## Extracted records
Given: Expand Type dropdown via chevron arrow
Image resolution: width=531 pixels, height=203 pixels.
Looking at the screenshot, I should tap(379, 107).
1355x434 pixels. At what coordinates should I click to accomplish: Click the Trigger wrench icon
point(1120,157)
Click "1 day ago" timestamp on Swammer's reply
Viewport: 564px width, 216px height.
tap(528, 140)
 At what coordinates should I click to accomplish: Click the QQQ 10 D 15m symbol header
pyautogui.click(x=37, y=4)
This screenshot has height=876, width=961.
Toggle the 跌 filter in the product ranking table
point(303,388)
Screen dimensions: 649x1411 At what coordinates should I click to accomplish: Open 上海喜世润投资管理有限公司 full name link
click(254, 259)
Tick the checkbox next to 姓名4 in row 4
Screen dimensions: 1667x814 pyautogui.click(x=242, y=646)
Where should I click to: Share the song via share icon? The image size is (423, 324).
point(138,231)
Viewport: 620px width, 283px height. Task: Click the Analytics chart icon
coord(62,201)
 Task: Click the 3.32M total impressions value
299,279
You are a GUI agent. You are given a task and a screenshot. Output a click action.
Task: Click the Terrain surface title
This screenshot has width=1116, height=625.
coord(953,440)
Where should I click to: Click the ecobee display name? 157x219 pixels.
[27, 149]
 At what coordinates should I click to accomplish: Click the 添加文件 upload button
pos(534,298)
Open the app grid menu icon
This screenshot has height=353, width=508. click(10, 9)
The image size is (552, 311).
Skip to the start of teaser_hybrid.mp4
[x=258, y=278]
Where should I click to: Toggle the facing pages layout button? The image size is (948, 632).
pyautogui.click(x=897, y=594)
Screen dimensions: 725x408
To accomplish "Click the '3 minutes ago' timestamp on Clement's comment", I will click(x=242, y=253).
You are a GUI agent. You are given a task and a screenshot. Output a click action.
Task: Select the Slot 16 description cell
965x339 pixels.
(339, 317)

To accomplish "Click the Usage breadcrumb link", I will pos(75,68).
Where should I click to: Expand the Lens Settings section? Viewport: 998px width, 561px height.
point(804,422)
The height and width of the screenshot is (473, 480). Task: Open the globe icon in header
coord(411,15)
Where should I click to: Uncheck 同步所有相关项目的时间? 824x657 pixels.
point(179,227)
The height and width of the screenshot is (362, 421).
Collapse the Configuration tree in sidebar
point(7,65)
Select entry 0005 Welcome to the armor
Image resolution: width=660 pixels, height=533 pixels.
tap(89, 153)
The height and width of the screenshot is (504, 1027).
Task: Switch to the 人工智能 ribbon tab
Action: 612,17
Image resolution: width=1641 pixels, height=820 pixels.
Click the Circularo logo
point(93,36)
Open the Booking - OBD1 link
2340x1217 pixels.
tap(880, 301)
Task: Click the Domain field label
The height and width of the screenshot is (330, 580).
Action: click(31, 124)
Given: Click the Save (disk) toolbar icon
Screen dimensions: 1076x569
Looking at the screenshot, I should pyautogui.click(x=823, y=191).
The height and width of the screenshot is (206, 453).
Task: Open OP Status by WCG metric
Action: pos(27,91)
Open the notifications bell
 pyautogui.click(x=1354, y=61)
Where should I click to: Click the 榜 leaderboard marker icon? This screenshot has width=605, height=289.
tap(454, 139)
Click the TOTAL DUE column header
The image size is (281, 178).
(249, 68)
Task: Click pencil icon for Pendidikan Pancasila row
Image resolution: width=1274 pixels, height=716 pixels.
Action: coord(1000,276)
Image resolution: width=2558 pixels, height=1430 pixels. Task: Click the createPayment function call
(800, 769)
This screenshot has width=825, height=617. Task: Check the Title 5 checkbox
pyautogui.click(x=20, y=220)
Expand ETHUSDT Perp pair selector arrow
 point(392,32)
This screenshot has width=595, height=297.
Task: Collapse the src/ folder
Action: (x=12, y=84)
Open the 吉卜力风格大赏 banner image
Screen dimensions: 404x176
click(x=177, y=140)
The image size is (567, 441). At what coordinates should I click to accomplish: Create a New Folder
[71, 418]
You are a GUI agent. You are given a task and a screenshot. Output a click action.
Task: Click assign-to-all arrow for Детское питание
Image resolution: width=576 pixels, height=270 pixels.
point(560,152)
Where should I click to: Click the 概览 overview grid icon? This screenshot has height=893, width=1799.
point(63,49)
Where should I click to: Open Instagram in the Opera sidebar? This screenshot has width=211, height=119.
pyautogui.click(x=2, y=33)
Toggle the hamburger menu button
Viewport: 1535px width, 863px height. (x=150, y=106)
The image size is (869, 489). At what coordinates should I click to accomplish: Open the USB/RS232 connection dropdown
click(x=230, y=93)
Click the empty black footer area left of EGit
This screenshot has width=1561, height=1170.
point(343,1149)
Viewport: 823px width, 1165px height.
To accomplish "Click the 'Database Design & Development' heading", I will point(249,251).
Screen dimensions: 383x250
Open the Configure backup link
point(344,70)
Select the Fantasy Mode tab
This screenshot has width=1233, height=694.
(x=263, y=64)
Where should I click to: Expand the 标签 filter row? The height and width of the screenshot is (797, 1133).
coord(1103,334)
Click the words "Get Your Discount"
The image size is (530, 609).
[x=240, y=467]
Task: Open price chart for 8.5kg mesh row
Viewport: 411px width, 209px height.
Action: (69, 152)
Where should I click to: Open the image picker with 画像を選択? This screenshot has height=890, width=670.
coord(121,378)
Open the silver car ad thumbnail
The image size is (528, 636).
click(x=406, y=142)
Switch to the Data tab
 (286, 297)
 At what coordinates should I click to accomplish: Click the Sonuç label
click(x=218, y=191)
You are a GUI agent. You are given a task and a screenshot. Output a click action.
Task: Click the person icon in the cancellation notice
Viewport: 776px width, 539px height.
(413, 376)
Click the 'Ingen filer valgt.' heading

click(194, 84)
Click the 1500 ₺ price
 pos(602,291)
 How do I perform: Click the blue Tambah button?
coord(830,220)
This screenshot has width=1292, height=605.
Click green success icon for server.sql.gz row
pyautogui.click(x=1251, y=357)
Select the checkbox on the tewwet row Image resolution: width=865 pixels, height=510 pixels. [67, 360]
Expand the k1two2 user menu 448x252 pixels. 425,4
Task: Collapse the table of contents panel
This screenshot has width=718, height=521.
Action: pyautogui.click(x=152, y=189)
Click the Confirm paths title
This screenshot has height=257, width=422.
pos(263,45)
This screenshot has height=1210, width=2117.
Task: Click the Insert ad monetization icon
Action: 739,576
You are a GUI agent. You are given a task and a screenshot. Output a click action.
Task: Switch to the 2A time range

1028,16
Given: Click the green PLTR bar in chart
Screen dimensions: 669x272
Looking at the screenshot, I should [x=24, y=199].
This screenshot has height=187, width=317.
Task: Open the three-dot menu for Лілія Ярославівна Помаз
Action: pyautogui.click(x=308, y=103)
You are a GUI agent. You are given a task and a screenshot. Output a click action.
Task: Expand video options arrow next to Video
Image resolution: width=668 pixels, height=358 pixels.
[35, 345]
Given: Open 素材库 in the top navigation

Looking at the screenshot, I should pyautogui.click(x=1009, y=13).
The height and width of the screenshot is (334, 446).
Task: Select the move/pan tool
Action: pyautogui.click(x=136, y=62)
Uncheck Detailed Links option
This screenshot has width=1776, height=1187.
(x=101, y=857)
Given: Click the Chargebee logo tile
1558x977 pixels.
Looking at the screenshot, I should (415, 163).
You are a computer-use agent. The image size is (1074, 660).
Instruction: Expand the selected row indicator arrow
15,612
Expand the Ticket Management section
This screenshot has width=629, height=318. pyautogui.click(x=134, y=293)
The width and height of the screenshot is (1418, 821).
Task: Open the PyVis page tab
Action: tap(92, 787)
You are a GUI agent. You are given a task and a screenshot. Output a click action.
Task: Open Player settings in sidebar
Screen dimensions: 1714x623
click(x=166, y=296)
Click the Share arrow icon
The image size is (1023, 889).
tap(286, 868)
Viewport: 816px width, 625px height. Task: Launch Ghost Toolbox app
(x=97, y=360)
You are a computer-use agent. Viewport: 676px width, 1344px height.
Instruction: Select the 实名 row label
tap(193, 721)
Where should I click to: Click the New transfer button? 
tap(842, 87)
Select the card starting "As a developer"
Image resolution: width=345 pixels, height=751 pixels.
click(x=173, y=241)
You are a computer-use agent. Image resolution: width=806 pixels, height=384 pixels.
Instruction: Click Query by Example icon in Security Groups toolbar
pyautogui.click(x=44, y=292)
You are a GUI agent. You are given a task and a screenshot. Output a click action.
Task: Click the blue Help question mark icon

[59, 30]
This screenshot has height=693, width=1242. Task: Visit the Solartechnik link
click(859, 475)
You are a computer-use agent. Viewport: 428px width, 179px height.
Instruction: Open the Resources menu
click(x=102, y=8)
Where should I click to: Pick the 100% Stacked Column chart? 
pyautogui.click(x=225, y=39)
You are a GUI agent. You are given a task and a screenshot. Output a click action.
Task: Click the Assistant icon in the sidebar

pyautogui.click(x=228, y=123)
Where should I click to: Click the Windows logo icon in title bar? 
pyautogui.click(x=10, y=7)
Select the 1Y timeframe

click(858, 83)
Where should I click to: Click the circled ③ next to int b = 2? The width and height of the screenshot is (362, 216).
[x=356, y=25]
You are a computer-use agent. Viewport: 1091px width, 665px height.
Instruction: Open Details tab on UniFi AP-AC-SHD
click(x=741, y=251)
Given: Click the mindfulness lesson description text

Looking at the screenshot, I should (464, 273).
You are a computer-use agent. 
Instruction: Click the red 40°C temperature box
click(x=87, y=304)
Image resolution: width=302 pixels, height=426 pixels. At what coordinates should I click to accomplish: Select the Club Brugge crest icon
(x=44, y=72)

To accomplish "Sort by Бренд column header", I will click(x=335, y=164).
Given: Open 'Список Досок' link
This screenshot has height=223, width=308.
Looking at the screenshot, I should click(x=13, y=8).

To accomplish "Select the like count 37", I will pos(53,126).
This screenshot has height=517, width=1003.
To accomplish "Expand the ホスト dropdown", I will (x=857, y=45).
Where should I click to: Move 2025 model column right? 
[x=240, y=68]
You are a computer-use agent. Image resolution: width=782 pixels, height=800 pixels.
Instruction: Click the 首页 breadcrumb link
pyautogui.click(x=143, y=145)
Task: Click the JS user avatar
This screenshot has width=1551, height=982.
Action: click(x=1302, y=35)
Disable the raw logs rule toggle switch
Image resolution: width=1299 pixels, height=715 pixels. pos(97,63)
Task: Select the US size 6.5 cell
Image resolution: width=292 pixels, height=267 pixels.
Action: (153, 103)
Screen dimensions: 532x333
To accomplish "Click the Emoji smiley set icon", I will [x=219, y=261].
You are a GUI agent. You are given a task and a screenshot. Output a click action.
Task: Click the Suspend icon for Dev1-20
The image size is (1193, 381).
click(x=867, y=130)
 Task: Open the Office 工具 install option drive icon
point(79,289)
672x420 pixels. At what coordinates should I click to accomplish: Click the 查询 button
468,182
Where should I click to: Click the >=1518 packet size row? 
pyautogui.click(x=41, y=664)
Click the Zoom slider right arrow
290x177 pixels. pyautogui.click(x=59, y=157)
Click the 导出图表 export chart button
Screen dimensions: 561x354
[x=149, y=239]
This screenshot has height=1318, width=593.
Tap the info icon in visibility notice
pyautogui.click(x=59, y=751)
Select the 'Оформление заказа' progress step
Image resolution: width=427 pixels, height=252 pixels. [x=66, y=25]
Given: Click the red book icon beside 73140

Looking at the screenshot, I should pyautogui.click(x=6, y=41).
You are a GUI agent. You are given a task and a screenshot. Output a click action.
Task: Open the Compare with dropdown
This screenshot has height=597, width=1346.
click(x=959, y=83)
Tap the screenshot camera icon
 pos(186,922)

## The task
Swap "Suspend" for "Resume" in the listing lines between the line holding "Given: Click the mindfulness" and the line holding "Image resolution: width=427", inclusive, and return only those lines with everything else unchanged.

## The solution
Given: Click the mindfulness lesson description text

Looking at the screenshot, I should (464, 273).
You are a computer-use agent. 
Instruction: Click the red 40°C temperature box
click(x=87, y=304)
Image resolution: width=302 pixels, height=426 pixels. At what coordinates should I click to accomplish: Select the Club Brugge crest icon
(x=44, y=72)

To accomplish "Sort by Бренд column header", I will click(x=335, y=164).
Given: Open 'Список Досок' link
This screenshot has height=223, width=308.
Looking at the screenshot, I should click(x=13, y=8).

To accomplish "Select the like count 37", I will pos(53,126).
This screenshot has height=517, width=1003.
To accomplish "Expand the ホスト dropdown", I will (x=857, y=45).
Where should I click to: Move 2025 model column right? 
[x=240, y=68]
You are a computer-use agent. Image resolution: width=782 pixels, height=800 pixels.
Instruction: Click the 首页 breadcrumb link
pyautogui.click(x=143, y=145)
Task: Click the JS user avatar
This screenshot has width=1551, height=982.
Action: click(x=1302, y=35)
Disable the raw logs rule toggle switch
Image resolution: width=1299 pixels, height=715 pixels. pos(97,63)
Task: Select the US size 6.5 cell
Image resolution: width=292 pixels, height=267 pixels.
Action: (153, 103)
Screen dimensions: 532x333
To accomplish "Click the Emoji smiley set icon", I will [x=219, y=261].
You are a GUI agent. You are given a task and a screenshot. Output a click action.
Task: Click the Resume icon for Dev1-20
The image size is (1193, 381).
click(x=867, y=130)
 Task: Open the Office 工具 install option drive icon
point(79,289)
672x420 pixels. At what coordinates should I click to accomplish: Click the 查询 button
468,182
Where should I click to: Click the >=1518 packet size row? 
pyautogui.click(x=41, y=664)
Click the Zoom slider right arrow
290x177 pixels. pyautogui.click(x=59, y=157)
Click the 导出图表 export chart button
Screen dimensions: 561x354
[x=149, y=239]
This screenshot has height=1318, width=593.
Tap the info icon in visibility notice
pyautogui.click(x=59, y=751)
Select the 'Оформление заказа' progress step
Image resolution: width=427 pixels, height=252 pixels. [x=66, y=25]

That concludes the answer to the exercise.